El primer libro que leí de Mikel Santiago. Impresionante historia que te atrapa desde el primer momento. Aunque pertenece a la trilogía de Illubme, siendo este el primero, pueden leerse los tres libros por separado. Un thriller muy adictivo cuya historia se desarrolla en pueblos de la costa del País Vasco. Personajes muy bien descritos. Esta novela se caracteriza por tener mucha acción y poca paja, es decir, todo lo que ocurre tiene su consecuencia y su relación con el desenlace de la novela. Siendo esta una de las premisas más importantes, en mi opinión, para que una novela te entretenga al máximo y te sientas intrigado en todo momento.
Sin duda, esta novela merece una calificación de EXCELENTE
Hay novelas imposibles de abandonar una vez leídas las primeras páginas. Historias que reinventan el suspense y hacen dudar al lector cada vez que termina un capítulo. En este thriller absolutamente original y adictivo, Mikel Santiago rompe los límites de la intriga psicológica con un relato que explora las frágiles fronteras entre el recuerdo y la amnesia, la verdad y la mentira.
En la primera escena, el protagonista despierta en una fábrica abandonada junto al cadáver de un hombre desconocido y una piedra con restos de sangre.

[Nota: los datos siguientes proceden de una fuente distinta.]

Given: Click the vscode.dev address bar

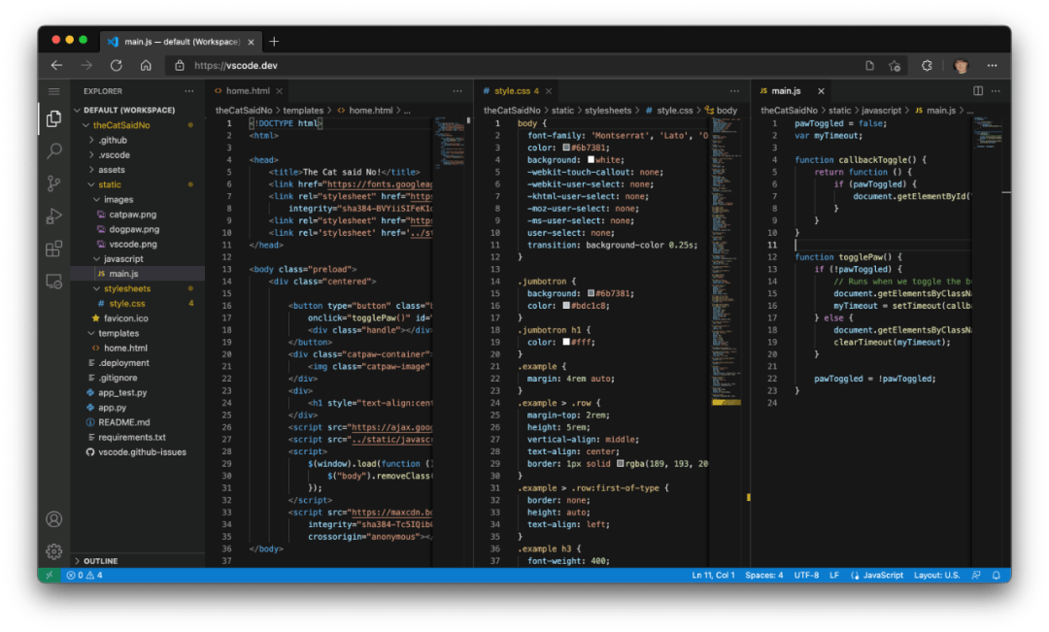Looking at the screenshot, I should [x=237, y=65].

Cuando huye, decide tratar de reconstruir él mismo los hechos. Sin embargo, tiene un problema: no recuerda apenas nada de lo ocurrido en las últimas cuarenta y ocho horas. Y lo poco que sí sabe es mejor no contárselo a nadie.
Así arranca este thriller que nos traslada a un pueblo costero del País Vasco, entre sinuosas carreteras al borde de acantilados y casas de muros resquebrajados por las noches de tormenta: una pequeña comunidad donde, solo aparentemente, nadie tiene secretos para nadie.